Why draw the line there? Why don't those platforms have an ethical obligation to build the features that would allow them to stop bad things happening on their platform? Especially if they knowingly developed the current implementation specifically to avoid ethical culpability?




That's a political statement. The position is that one should have the right and ability to communicate with other people in a secure fashion. If you deny this right, and build structures to monitor all communication, when "bad" people take over the government, you end up in a dystopia. Then building any sort of anti-government political movement become very difficult because they can hear whatever you say.

So I am glad that software like Signal/Whatsapp exist that allow secure communication [1]. And I would take the harms causes by them being unmonitored rather than the harm of future dystopian governments. Due to how crypto works, I don't think there is much middle ground here.

[1] I would prefer open source, more community owned platforms take over than these two.


Sorry but you were arguing that Discord should snoop even more into what we're doing for ethical reasons, and now you're saying privacy is a virtue. Do you have a reason to think Discord doesn't already do these things and just doesn't get it right every time?

Phone and email aren't more private than Discord either. Arguably less. Difficult to get a phone these days without buying it on camera. And a phone company will give up all your messages.


There are two competing principles here: (1) Privacy for individuals (from government and non-government entities), and (2) generally do things in a way that minimize crime. Both are good, and generally I want communication platforms to conform to (1) rather than (2).

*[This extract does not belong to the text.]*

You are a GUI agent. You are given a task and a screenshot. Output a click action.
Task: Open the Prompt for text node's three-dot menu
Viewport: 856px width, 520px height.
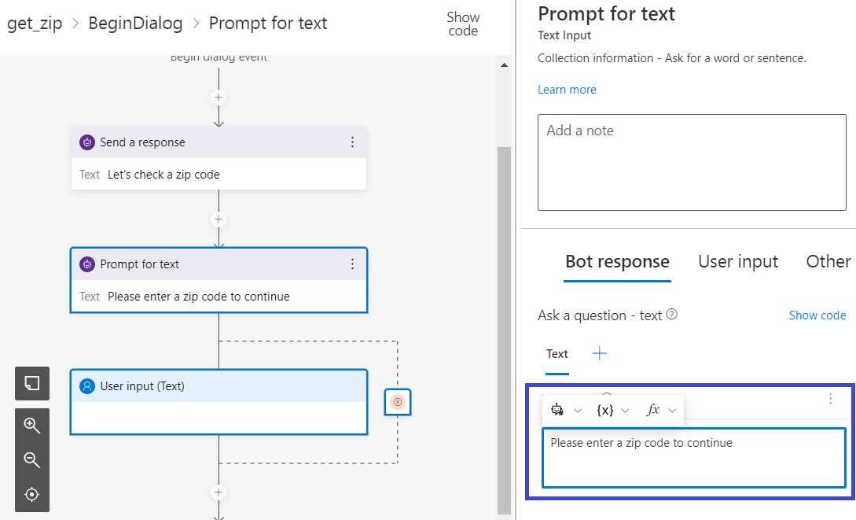(x=353, y=264)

Whatsapp/Signal are as close to (1) as possible by design, can't actually do (2) at all. Phone/Mail are somewhere in the middle, but quite close to (1). In most countries in the world, there is no mass recording of phone calls or mail, despite it trivially easy to do so. Moreover, due to long long historical legal precedent, I don't think phone/mail companies have any freedom to do things differently. They are pretty much constrained to do exactly what the government tells them to do.

Discord on the other hand, does not respect (1) at all. In fact, it very intentionally records and reads everything for profit. And it hands over any info requested by law enforcement. So, ethically, either they rewrite Discord to respect (1) or they should do (2). I don't think they are. As others have noted in this thread, it is trivial to find servers that are clearly criminal.

One might argue that it is impossible to do so because there are so many servers. My second political position is that if your public platform is so large that you can't effectively moderate it, that is not an excuse. You are culpable. Simply stop your platform from growing past the point where you can't effectively stop bad things happening. You don't have the right to profit while enabling bad things.